Quant à savoir si le policier a visé le torse du manifestant — comme il l’affirme — ou la tête, aucun élément de l’enquête ne permet de trancher. Pour la juge d’instruction, la question est plus large. « Romain P. ne pouvait pas ignorer qu’en visant le torse, son tir pouvait atteindre le visage de la victime compte tenu de l’imprécision de l’arme. Celle-ci étant d’ailleurs avérée par le fait qu’un policier peut obtenir son habilitation en ne mettant que deux projectiles au but sur cinq », tonne-t-elle sévèrement dans son ordonnance de renvoi devant le tribunal.
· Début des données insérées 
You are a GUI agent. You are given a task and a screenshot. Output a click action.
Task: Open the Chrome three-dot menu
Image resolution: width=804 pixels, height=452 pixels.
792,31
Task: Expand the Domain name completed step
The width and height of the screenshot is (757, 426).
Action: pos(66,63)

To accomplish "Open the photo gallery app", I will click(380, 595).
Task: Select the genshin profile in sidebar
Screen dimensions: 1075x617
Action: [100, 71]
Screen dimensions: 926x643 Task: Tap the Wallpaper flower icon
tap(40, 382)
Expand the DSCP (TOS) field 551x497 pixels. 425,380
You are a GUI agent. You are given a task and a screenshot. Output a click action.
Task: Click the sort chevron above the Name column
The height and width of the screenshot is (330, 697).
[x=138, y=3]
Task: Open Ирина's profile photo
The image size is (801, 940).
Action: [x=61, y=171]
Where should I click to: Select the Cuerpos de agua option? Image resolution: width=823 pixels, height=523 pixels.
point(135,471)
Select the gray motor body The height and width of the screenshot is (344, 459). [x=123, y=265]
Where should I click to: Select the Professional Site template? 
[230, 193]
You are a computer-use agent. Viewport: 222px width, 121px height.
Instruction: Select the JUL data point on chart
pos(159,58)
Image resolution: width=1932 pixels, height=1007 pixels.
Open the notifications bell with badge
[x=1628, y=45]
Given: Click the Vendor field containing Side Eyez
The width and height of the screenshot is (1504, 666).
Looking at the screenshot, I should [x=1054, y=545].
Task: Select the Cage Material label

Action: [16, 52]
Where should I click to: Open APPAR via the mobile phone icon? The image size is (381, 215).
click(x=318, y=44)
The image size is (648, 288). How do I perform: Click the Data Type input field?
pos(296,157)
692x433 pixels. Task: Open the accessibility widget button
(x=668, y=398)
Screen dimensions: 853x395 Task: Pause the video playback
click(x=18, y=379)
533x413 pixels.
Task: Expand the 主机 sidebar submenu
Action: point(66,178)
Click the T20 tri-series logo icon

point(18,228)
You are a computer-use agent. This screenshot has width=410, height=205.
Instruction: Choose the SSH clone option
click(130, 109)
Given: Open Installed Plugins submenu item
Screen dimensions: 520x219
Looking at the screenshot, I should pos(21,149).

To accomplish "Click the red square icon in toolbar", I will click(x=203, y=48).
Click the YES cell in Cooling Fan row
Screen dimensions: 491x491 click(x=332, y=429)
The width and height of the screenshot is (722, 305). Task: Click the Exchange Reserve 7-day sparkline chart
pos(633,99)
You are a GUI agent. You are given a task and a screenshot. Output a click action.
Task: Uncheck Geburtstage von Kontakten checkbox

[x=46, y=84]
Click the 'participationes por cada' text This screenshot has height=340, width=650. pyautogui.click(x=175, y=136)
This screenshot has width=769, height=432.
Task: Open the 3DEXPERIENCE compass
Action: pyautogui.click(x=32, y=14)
Avant de conclure qu’« il n’est pas avéré que cet usage était absolument nécessaire (…) et proportionné au trouble à faire cesser ». Une analyse non suivie par le parquet. À l’audience, la procureure a requis la relaxe faute, selon elle, de pouvoir exiger du mis en cause de « prouver que le plaignant n’était pas dangereux ».

Notre-Dame-des-Poulets

L’avocate du fonctionnaire, Maître Anne-Laure Compoint, ne s’embarrasse elle d’aucune prudence :

« Ce jour-là, ce n’était pas des black-blocks, c’était des jeunes, des vieux, papis-mamies, qui récupèrent des armes et jettent des bouteilles de pinard. »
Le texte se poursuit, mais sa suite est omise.